E insomma, c’aveva da andare a letto presto, la revisione della tesi incombe, un aperitivo veloce giusto per dire che era il suo compleanno e poi a nanna.
Arrivo al locale e ci trovo S con tutta la sua schiera di amici, quelli che vivono nella terra di mezzo o che so io.
Per rimanere in tema “Tutti si ricordano di me“, mi presento a tale fanciulla, simpatica giocatrice di rugby ben piantata, stretta di mano possente e risata contagiosa, convinta che fosse la prima volta che ci incontravamo. Ma ovviamente ci eravamo già conosciute.. alla laurea di S, qualcosa come un anno e mezzo fa, per forse tre ore. Mi ha fatto pensare a quando, a Tokyo, un’amica svizzera del mio vicino di casa mi disse “No, ma ci siamo conosciute quando sono venuta in Italia cinque anni fa, ti abbiamo trovato per caso per strada, abbiamo parlato qualche minuto”. Giusto per ribadire quanto frequentemente mi capiti questa cosa, ecco. E giuro che non ho i capelli evidenziatore!

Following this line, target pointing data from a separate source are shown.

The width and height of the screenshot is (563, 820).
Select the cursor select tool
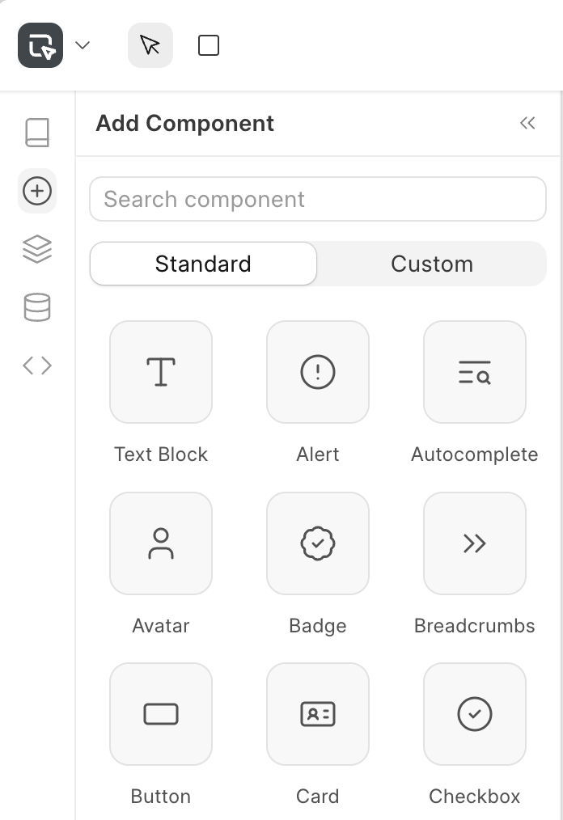(150, 45)
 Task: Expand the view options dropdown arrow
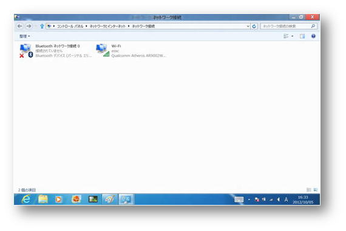[x=293, y=36]
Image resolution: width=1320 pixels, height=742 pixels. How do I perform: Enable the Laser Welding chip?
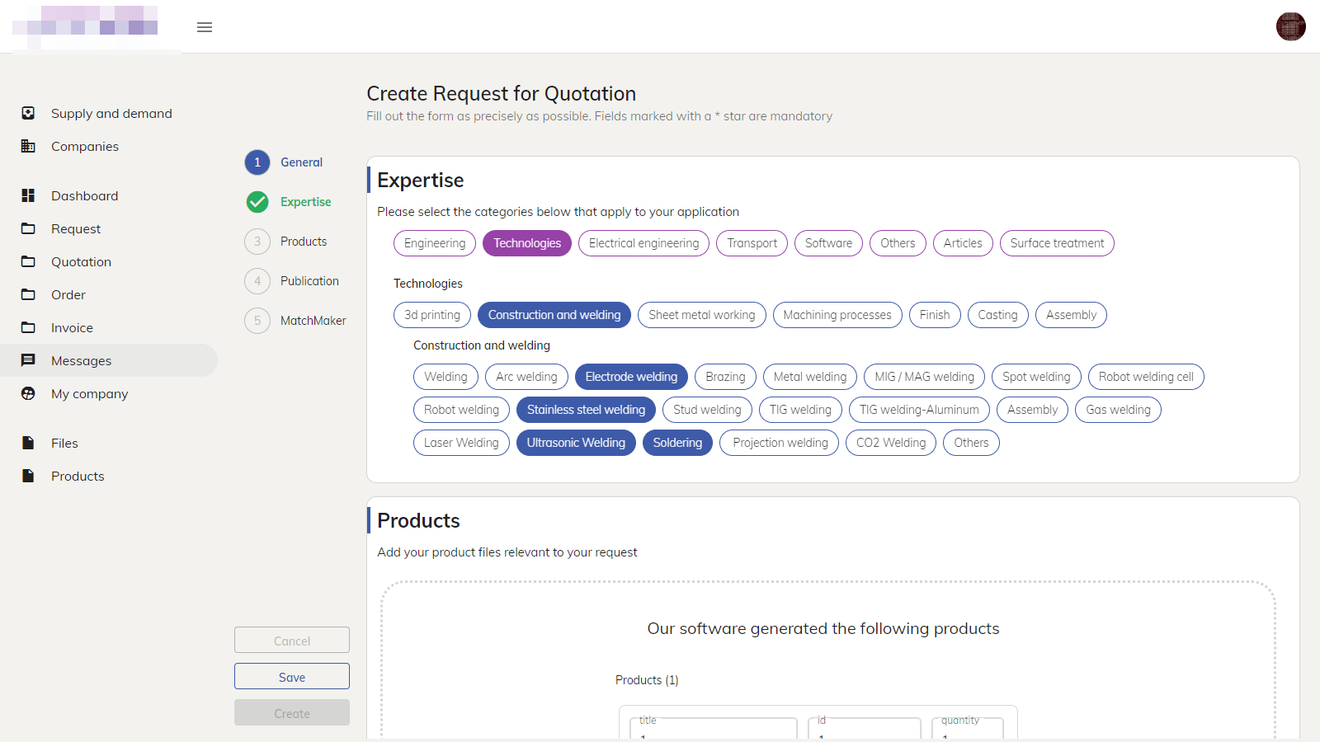[461, 443]
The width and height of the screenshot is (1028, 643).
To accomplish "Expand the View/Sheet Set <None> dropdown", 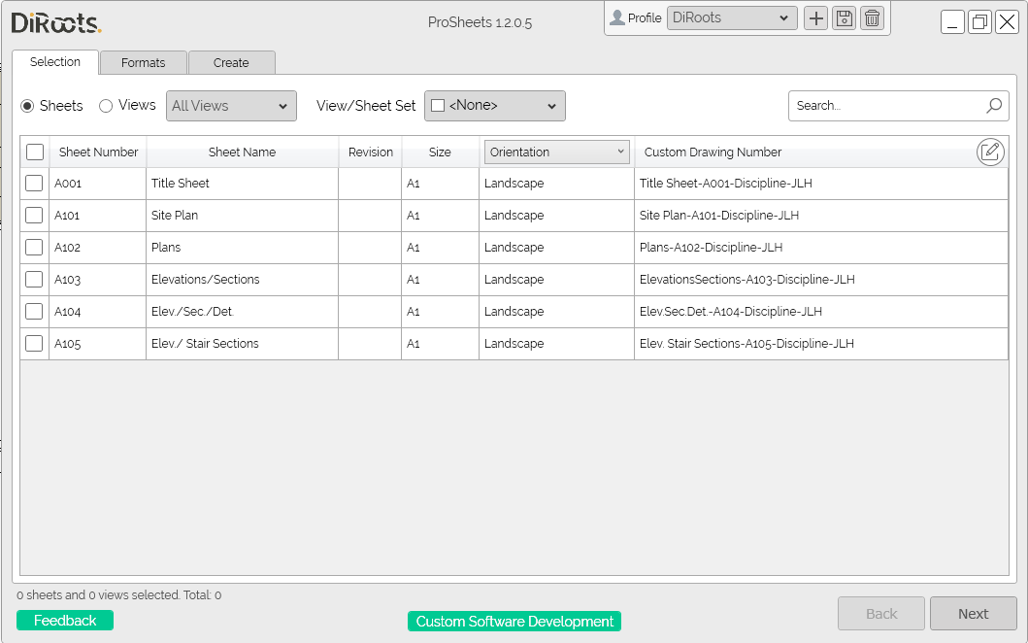I will point(495,106).
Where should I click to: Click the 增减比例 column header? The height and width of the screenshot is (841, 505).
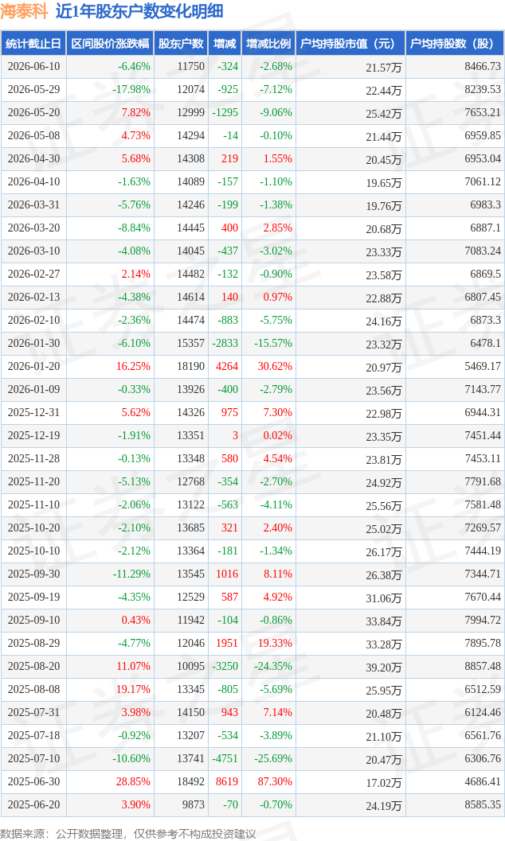click(268, 44)
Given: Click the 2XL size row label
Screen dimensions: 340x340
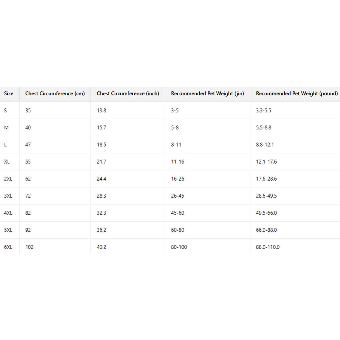Looking at the screenshot, I should pos(8,179).
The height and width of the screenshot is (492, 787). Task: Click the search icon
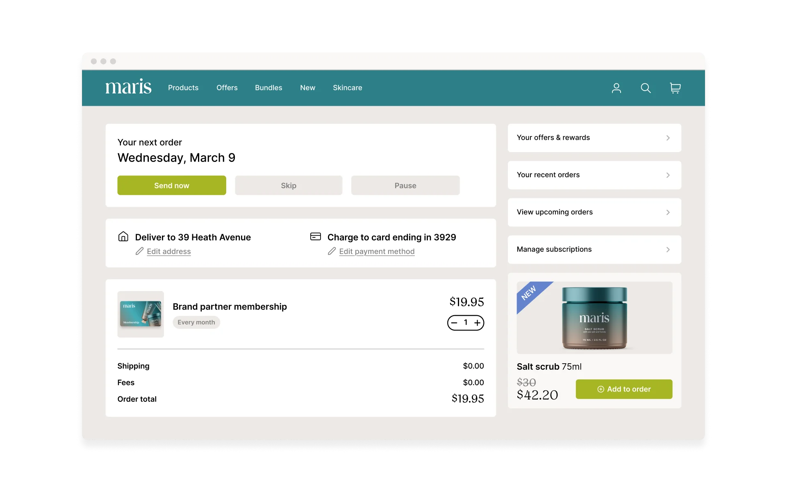click(646, 88)
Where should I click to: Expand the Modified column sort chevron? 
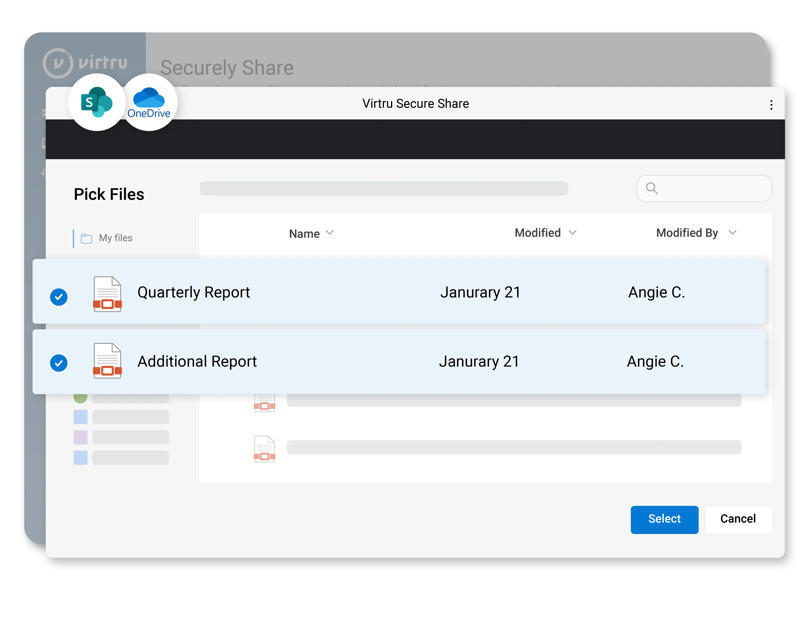pyautogui.click(x=572, y=233)
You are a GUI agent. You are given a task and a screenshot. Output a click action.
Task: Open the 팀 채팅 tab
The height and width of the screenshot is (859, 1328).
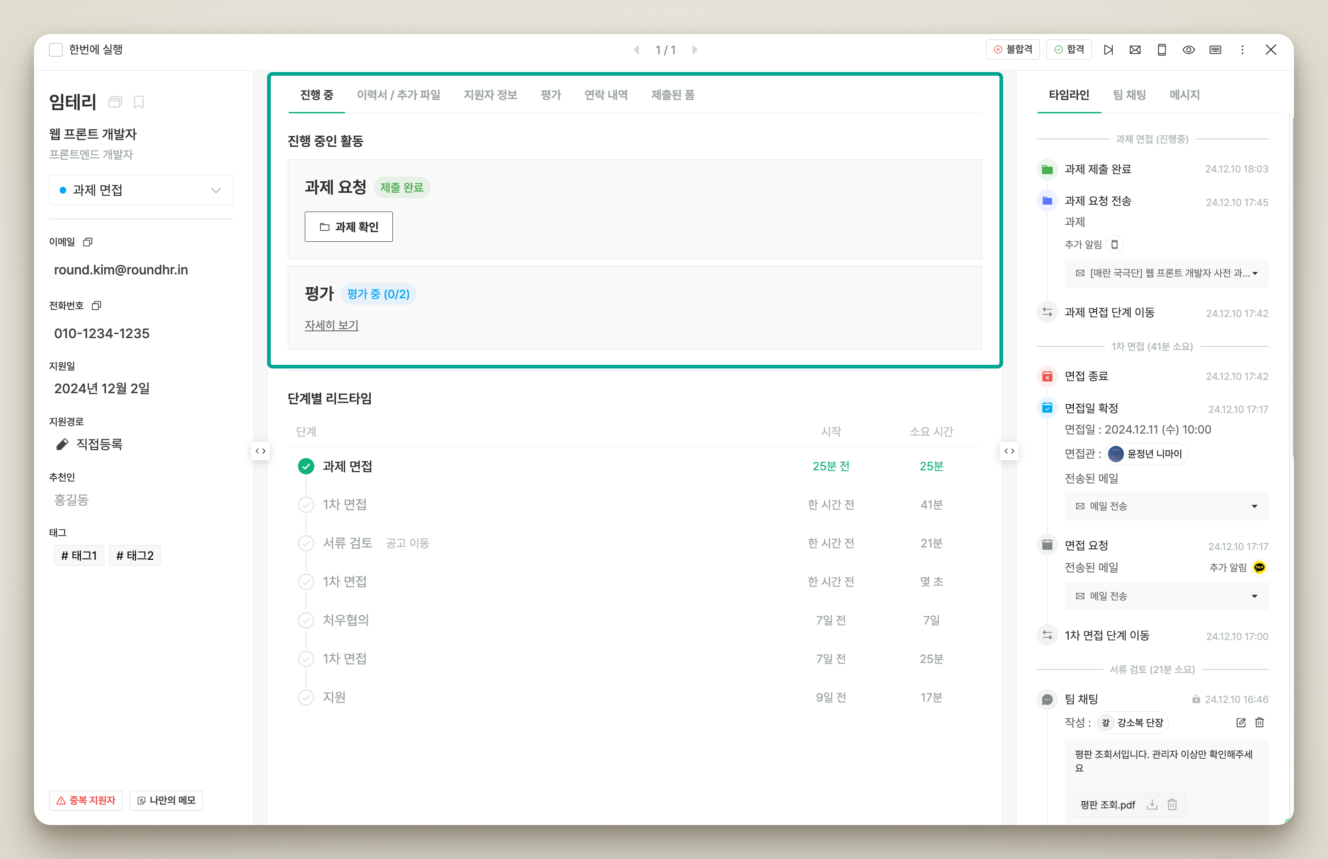pyautogui.click(x=1129, y=95)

Ad un certo punto della serata, la rugbista se ne viene fuori con questo video di giocatori mezzi nudi, tutti muscolosi e aitanti. Gridolini di giubilo e ommioddio da parte delle donzelle, commenti come “si vede lontano un miglio che sono pompati” da parte dei ragazzuoli, “pompati sopra e spompati sotto”, le solite cose. Il cellulare con il video fa il giro del tavolo ed arriva anche nelle mie mani. Il mio sguardo di indifferenza credo sia stato storico. Solo quando uno degli elfi (o forse fa il nano, non saprei) googola le foto di Angelina Jolie gridando “ora si ragiona vedi”, mi sono un attimo ravvivata.

Mi è tornato alla mente, con un certo magone tra l’altro, quel sabato sera di tanti anni fa. Sarò stata, credo, in prima o seconda media, ed eravamo, guarda caso, proprio ad un compleanno, nella tristissima pizzeria del paesello, quella che ha ancora, da secoli immemori, le stesse tendine gialle di unto, la solita partita di calcio sullo schermo del televisorino appeso alla parete sopra i tavoli, l’immodificabile menu con ditate di grasso, per dessert ignoranza.
Argomento hot della serata: Baywatch.

proprio adesso, mentre scrivo, mi è venuto da sorridere, ma uno di quei sorrisi tristi, presente? ho un attimo il cuore in gola, deglutisco e lo ributto giù

Popolazione maschile goliardicamente indecisa tra la bionda super Pamelona, e la morettina Caroline Holden; popolazione femminile che si stava per accapigliare nella difficoltosa scelta del più figaccione. Io, come al solito, in silenzio. Poi chiedono la mia opinione e il mio cervello entra nel panico. Non potevo certo dire “una delle sorelle Holden, scegliete voi, mi vanno bene entrambe”, rischiavo di essere cacciata dalla pizzeria del paesello, a quei tempi meglio lebbrosa che lella. Me ne uscii con un balbettassimo e sussurrato “Mitch……?”. Era chiaro che non sapevo di cosa stessi parlando, risposta sbagliatissima, meeeeeeee, lampeggiante rosso sopra la testa, eliminata, aprite la botola!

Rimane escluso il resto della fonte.